- Born: Hazel Mary Daunais November 8, 1897 Battleford, Saskatchewan, Canada
- Died: January 27, 1993 (aged 95) Oxford, Oxfordshire, England
- Occupation: English teacher
- Spouse: Major William George Warren Hastings
- Children: 6

= Hazel Hastings =

Canadian teacher & Roman Catholic laywoman (1897-1993)

Hazel Mary Hastings born Hazel Mary Daunais (November 8, 1897 – January 27, 1993) was a Canadian teacher and Roman Catholic laywoman.

== Life ==
Hastings was born in Battleford in 1897. She had an unusual childhood as her father died in 1901 and her mother decided to be a nun when she was five and she was placed in the convent's small school where the students wore habits and veils. She left there in 1911 and was sent to a convent in France for two years to improve her French. She was later known for her love of precise language.

Shw worked in England during the war and in 1919 she quickly met, married and left for Malaya with Major William George Warren Hastings. Her husband was a lawyer and the son of George Woodyatt Hastings, a disgraced former member of parliament. They had five of their six children in Malaya where she became a deputy commissioner for the Girl Guides. She returned to England in 1930 unhappy with colonial life while her husband remained in Malaya.

In 1938 she moved to a flat in Oxford where she enjoyed the diversity of people and her friends included Willie and Hans Schenk, German prisoners-of-war, and Penelope Betjeman.

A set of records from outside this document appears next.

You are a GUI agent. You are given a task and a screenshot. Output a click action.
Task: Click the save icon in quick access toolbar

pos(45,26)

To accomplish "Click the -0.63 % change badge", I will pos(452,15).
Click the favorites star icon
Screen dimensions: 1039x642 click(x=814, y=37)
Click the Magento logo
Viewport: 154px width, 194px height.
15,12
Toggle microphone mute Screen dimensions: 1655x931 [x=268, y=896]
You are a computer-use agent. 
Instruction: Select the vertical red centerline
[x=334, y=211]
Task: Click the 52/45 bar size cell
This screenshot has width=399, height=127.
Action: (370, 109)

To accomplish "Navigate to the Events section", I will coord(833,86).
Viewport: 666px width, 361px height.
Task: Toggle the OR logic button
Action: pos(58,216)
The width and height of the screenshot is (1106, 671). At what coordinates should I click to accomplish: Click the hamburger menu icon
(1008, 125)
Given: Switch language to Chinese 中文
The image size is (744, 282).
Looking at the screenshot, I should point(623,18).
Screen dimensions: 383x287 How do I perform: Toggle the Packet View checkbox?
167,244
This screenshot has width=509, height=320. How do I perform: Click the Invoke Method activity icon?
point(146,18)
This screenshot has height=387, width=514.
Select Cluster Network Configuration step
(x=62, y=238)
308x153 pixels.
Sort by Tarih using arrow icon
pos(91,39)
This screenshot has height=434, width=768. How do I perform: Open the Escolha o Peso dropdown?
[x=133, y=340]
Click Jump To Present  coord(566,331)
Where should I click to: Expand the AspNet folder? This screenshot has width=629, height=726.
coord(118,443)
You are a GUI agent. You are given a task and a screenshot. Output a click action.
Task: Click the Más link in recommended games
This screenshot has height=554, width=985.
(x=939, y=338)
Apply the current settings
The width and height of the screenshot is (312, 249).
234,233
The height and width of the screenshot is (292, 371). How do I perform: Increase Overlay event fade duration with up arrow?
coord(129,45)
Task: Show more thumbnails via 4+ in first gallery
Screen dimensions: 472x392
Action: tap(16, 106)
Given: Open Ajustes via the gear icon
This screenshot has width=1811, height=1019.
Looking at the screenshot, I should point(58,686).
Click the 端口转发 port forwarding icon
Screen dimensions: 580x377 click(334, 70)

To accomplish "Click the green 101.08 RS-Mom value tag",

In 1952 her life was transformed after her husband died and she decided to move to Uganda where three of her children lived. She became a teacher of English at Bukalasa seminary. She returned to Europe via a job in Zambia ending up in Lisbon, then Rome and then Offenburg in the Black Forest aged 75. All the time she was teaching English but she was disappointed that she could not pick up the German language. Aged eighty she moved to Scotland to assist her son and she died back in Oxford after a few years living with her daughter in 1993.